We are less than one year out from the effective date (January 1, 2024) of the U.S. Treasury Department’s Financial Crimes Enforcement Network (FinCEN) beneficial ownership information (BOI) reporting rule, and key details about the rule remain unclear. The rule requires most domestic and foreign companies to report their beneficial owners to FinCEN, but the lack of promised guidance from the agency may leave entities unsure of which individuals fit that category.
What is the BOI reporting rule?
On September 29, 2022, FinCEN issued a rule implementing the BOI reporting requirements of the Corporate Transparency Act (CTA). The rule requires “reporting companies” to disclose certain information about their ownership in a BOI report filed with FinCEN.
According to FinCEN, the purpose of the rule is to “enhance the ability of FinCEN and other agencies to protect U.S. national security and the U.S. financial system from illicit use and provide essential information to national security, intelligence, and law enforcement agencies; state, local, and Tribal officials; and financial institutions to help prevent drug traffickers, fraudsters, corrupt actors such as oligarchs, and proliferators from laundering or hiding money and other assets in the United States.”
Who is required to file a BOI report and what must they include?
The rule describes who is required to file a BOI report, what information must be reported, and when a report is due. Under the rule, both domestic and foreign companies are considered “reporting companies” and are required to report. However, 23 types of entities are explicitly exempted from reporting.
Reporting companies must file reports with FinCEN identifying both 1) the beneficial owners of the entity, and 2) the company applicants of the entity. Companies must provide the name, birthdate, address, and a unique identifying number for each of its beneficial owners, and companies created after January 1, 2024, must also provide that information for company applicants.
Broad definition of “substantial control” could cause confusion for reporting companies
A beneficial owner is any individual who either exercises “substantial control” over a reporting company or owns or controls at least 25% of the ownership interests of a reporting company.

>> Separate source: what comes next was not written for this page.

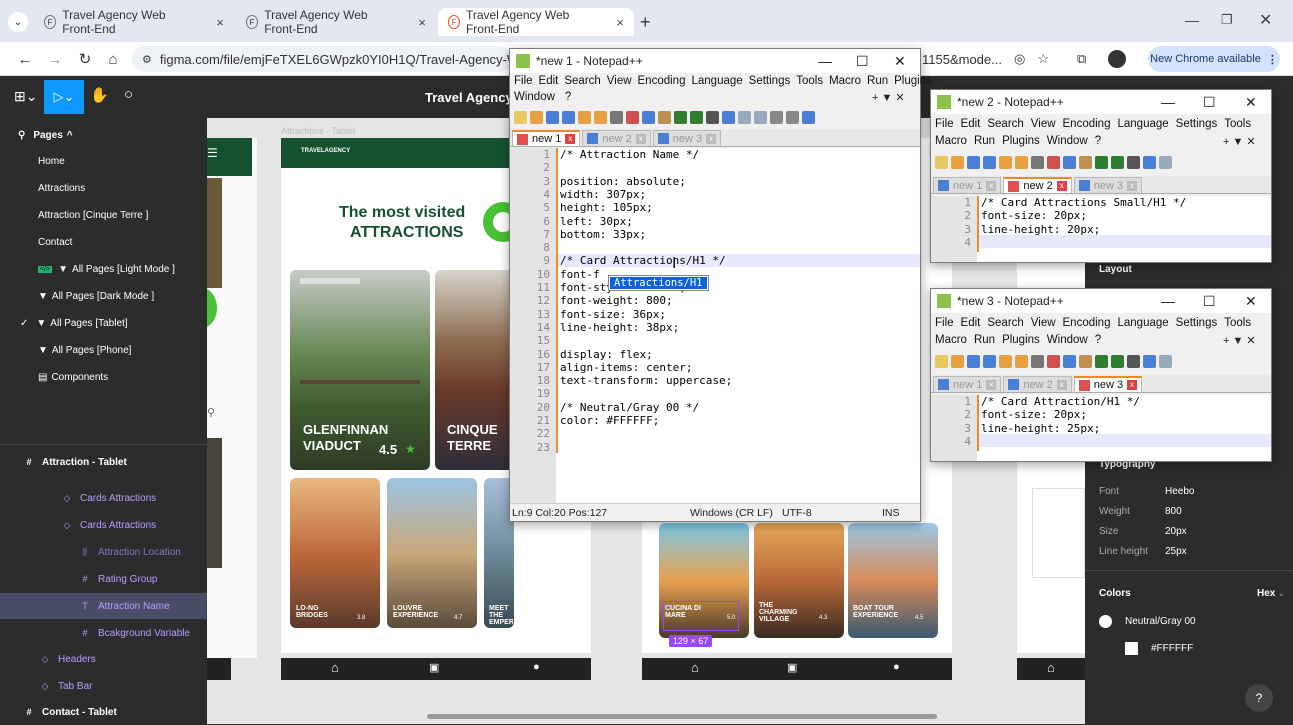 This screenshot has width=1293, height=725. Describe the element at coordinates (701, 616) in the screenshot. I see `selection-box` at that location.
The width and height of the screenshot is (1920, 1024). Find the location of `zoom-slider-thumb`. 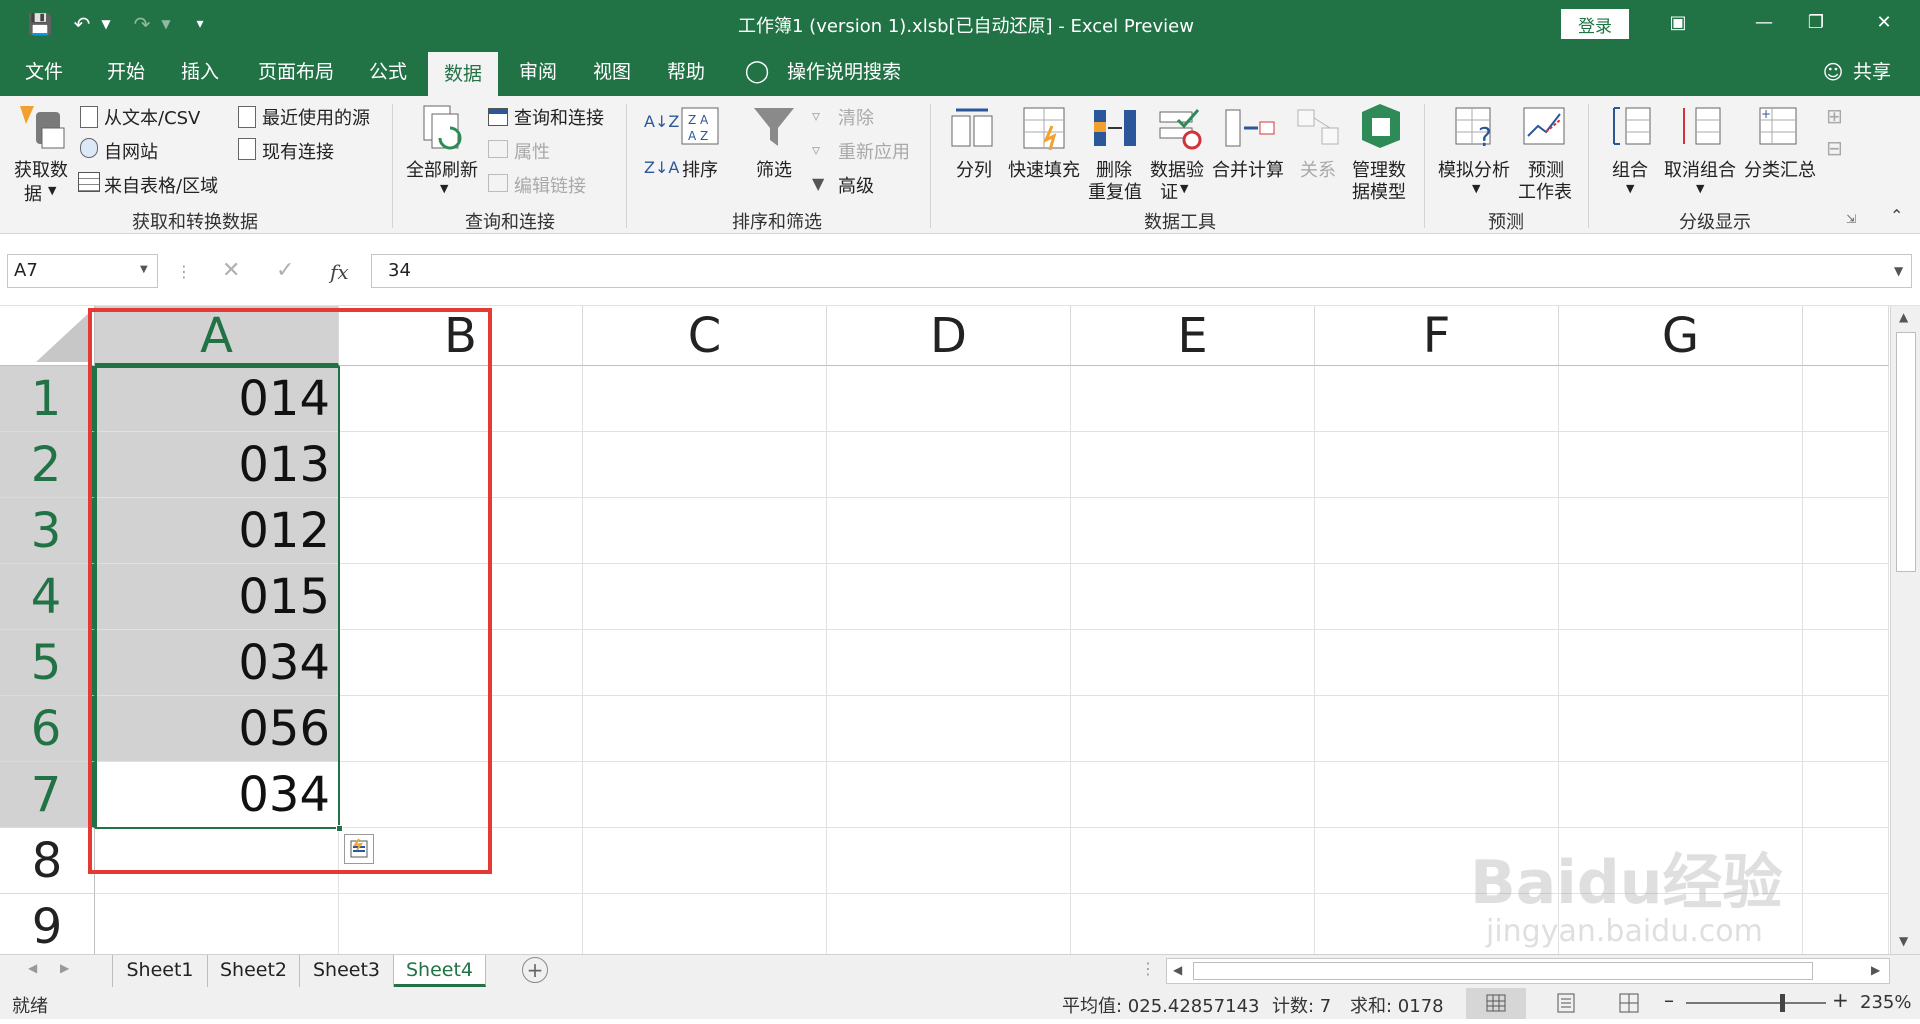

One question that many reporting companies may have leading up to the effective date is what constitutes “substantial control” over a company to qualify as a beneficial owner for reporting purposes. According to the rule, an individual exercises substantial control if the individual:
- Serves as a senior officer of the reporting company;
- Has authority over the appointment or removal of any senior officer or a majority of the board of directors;
- Directs, determines, or has substantial influence over important decisions made by the reporting company; or
- Has any other form of substantial control over the reporting company.

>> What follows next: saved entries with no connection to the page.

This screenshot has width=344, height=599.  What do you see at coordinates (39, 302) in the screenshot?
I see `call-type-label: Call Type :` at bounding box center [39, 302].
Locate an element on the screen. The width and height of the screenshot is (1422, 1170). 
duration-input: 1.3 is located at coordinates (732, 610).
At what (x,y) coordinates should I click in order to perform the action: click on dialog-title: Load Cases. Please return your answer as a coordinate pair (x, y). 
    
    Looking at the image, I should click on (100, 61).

In addition, the rule explains that an individual may directly or indirectly exercise substantial control over a reporting company through positions such as board representation, control of a majority of the voting power, or pursuant to certain contracts, arrangements, understandings, or relationships with the reporting company.

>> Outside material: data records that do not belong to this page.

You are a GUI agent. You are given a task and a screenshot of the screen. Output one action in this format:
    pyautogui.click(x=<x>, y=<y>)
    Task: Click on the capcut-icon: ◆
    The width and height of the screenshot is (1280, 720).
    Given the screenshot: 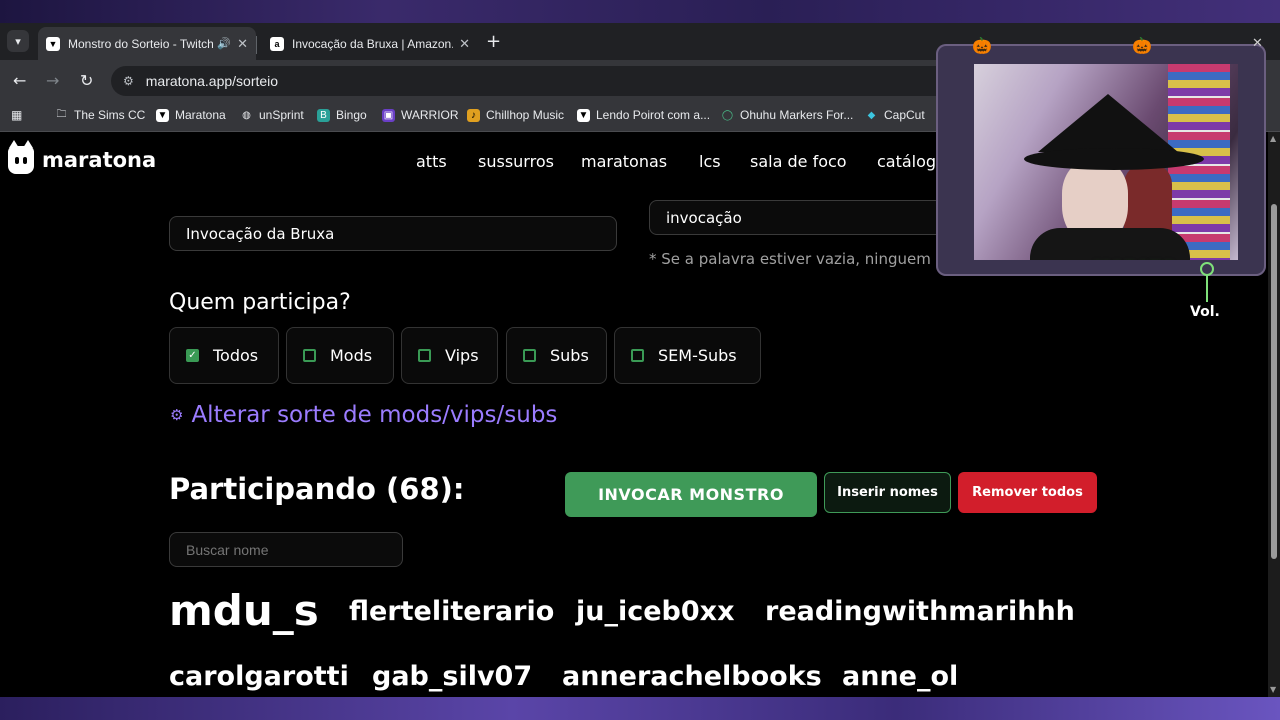 What is the action you would take?
    pyautogui.click(x=872, y=115)
    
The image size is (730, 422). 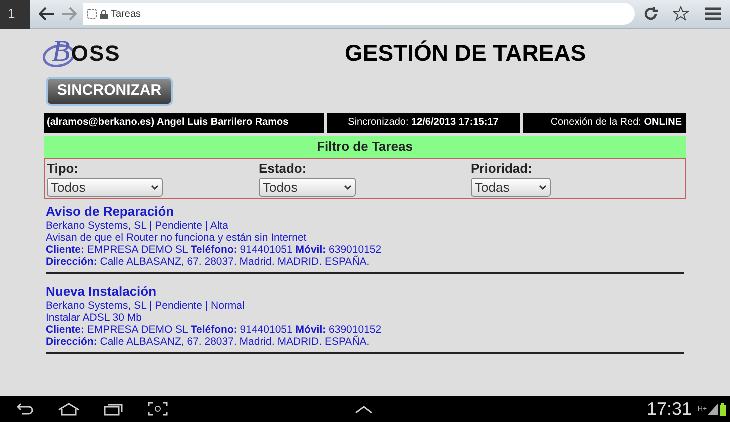 What do you see at coordinates (424, 122) in the screenshot?
I see `sync-time-label: Sincronizado: 12/6/2013 17:15:17` at bounding box center [424, 122].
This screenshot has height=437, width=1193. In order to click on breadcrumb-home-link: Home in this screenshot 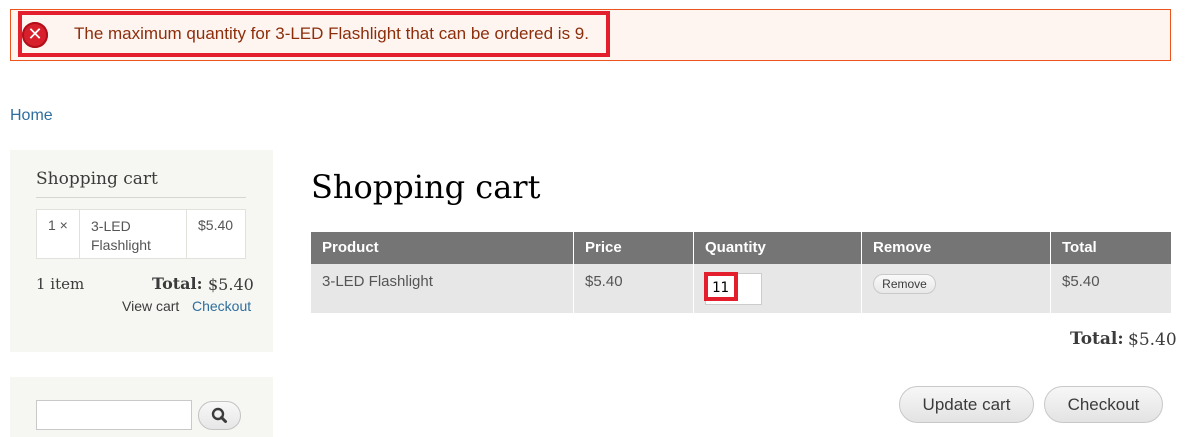, I will do `click(32, 116)`.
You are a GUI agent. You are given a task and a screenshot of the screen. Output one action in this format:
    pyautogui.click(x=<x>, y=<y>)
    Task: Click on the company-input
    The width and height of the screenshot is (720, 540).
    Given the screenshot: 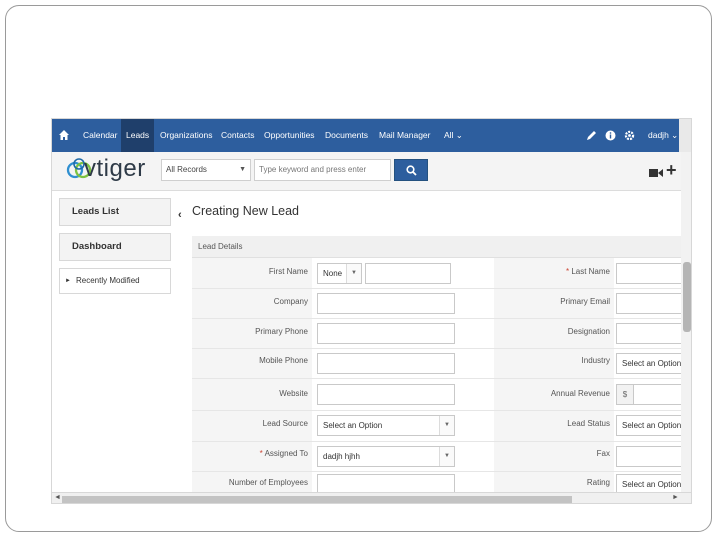 What is the action you would take?
    pyautogui.click(x=386, y=304)
    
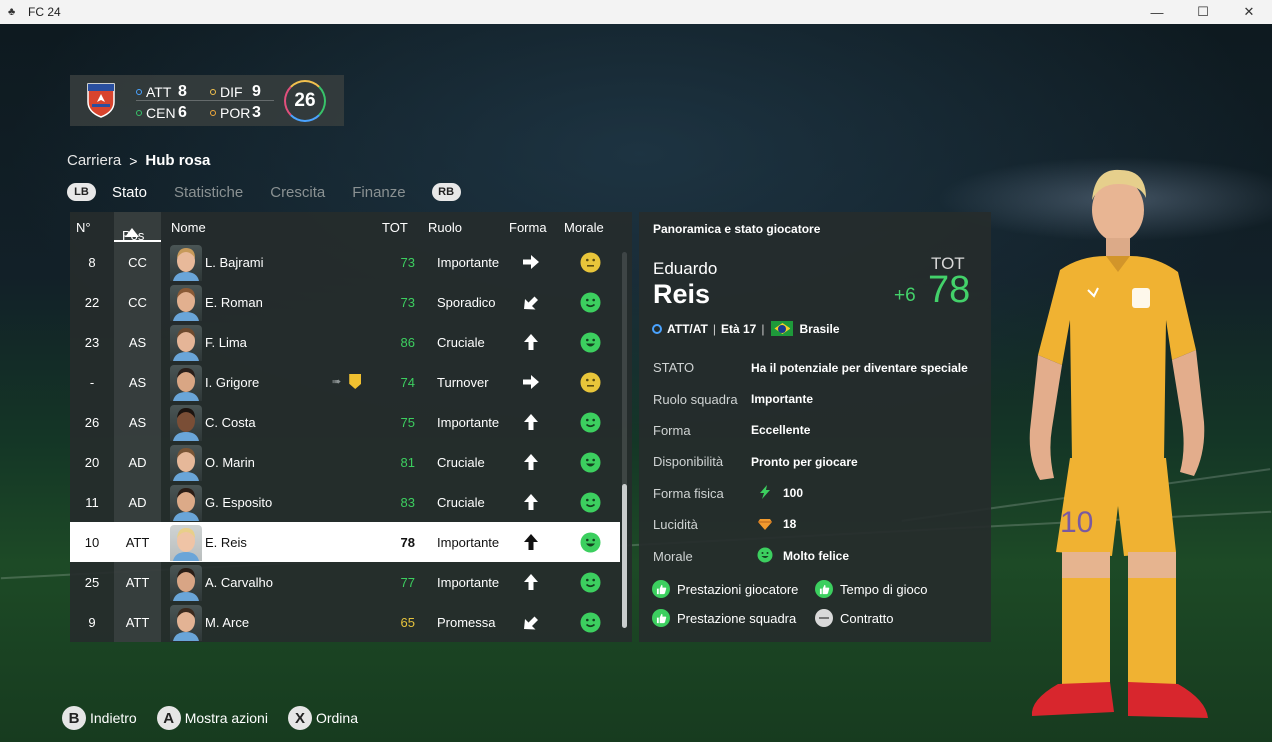 Image resolution: width=1272 pixels, height=742 pixels. What do you see at coordinates (337, 382) in the screenshot?
I see `arrow-right-icon: ➠` at bounding box center [337, 382].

FinCEN admitted that many commenters raised issue with the definition of “substantial control” in the proposed rule, labeling it as too broad, overinclusive, and vague. Although FinCEN made slight modifications to the proposed rule for clarification purposes, the final definition largely adopts the proposed rule, despite the concerns over the breadth of the definition.
As it stands, the definition leaves a lot of uncertainty over who qualifies as having “substantial control.” FinCEN believes that the definition “strikes the appropriate overall balance,” as it is based on established legal principles and usage of the term “substantial control,” while also being broad enough to account for the variety of ways that individuals may exercise control over an entity. According to FinCEN, the definition “supports the basic goal of requiring a reporting company to identify the key individuals who stand behind the reporting company and direct its actions.”
While FinCEN claimed at the time the rule was promulgated that it would develop guidance documents to assist reporting companies in complying with the rule, no such materials have been issued at this time. However, FinCEN has continued its effort to implement the CTA, issuing a Notice of Proposed Rulemaking on December 15, 2022, to establish regulations on who will have access to the information that will be reported to FinCEN pursuant to the BOI Reporting Rule. Since FinCEN remains focused on BOI, it is possible that guidance clarifying the “substantial control” prong of the BOI Reporting Rule will be issued prior to the effective date.
When do reporting companies need to file their initial BOI reports?
While compiling the information for a BOI report may be an onerous task for some reporting companies, there is still plenty of time. The effective date for the rule is January 1, 2024. Reporting companies created or registered before January 1, 2024, will have until January 1, 2025, to file their BOI reports, while companies created or registered after January 1, 2024, will have 30 days after receiving their creation or registration to file their reports.